Exactly how many lines below mention "Choose"? Answer with that number alone.
[STUDY MATERIAL Boundary: Start]
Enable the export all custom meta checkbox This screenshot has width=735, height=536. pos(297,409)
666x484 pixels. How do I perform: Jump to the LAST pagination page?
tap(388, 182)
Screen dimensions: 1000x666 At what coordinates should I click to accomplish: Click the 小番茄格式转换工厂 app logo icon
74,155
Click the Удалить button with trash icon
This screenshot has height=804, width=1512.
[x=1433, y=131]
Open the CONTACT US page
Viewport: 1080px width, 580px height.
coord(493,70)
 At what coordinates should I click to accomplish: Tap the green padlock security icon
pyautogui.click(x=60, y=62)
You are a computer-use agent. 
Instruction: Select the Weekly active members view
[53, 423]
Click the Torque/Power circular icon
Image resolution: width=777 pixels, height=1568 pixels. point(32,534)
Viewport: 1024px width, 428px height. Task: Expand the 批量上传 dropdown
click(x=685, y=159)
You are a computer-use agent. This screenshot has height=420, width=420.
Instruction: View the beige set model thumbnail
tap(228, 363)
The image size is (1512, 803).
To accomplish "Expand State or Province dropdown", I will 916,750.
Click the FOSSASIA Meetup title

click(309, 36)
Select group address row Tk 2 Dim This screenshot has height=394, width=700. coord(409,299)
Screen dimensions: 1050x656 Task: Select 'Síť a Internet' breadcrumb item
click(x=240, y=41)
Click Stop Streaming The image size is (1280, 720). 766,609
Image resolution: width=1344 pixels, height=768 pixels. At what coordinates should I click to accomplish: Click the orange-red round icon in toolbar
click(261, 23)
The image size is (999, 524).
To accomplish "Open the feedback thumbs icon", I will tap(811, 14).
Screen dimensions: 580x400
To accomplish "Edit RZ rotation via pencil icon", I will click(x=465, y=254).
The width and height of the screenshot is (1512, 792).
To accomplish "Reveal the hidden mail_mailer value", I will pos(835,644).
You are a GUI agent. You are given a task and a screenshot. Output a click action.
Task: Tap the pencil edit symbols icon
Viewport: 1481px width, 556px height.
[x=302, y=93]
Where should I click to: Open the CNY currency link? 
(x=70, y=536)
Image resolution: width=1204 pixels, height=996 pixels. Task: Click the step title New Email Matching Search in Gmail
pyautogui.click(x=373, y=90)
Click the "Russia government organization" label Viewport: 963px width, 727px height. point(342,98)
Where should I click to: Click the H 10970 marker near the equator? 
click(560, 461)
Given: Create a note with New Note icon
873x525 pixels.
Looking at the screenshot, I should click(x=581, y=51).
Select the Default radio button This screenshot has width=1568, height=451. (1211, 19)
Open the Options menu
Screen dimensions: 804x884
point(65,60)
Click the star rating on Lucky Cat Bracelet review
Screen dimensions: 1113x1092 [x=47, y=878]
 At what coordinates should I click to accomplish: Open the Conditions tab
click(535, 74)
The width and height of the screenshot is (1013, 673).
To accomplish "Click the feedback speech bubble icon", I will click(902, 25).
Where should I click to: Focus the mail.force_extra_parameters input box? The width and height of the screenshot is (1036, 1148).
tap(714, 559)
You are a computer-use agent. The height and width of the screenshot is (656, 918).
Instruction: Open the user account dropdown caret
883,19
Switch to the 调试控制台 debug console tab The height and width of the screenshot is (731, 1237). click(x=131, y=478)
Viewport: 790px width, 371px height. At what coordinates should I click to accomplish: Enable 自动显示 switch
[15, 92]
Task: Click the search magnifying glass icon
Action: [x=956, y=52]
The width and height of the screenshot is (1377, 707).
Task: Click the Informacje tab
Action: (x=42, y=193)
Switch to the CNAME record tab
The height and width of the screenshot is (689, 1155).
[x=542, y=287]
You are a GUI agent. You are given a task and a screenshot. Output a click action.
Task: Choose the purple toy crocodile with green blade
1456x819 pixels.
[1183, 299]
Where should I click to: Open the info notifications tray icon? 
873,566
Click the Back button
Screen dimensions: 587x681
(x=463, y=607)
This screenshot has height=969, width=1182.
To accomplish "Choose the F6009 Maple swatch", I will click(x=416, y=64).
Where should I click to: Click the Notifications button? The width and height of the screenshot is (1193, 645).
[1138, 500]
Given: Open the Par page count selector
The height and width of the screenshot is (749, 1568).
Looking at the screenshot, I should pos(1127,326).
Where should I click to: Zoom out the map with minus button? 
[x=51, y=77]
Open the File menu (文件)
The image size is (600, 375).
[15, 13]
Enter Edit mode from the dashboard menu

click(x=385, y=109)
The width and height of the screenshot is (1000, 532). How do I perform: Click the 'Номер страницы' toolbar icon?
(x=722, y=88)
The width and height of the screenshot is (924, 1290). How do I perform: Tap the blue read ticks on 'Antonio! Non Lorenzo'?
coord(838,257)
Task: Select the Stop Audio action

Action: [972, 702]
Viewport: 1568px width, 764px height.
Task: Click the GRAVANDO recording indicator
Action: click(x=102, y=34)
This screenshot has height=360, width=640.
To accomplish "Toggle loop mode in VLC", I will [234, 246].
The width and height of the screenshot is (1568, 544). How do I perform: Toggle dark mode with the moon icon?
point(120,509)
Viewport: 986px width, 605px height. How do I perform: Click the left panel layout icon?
[STUDY MATERIAL Boundary: End]
» **ANSWER SPACE**
2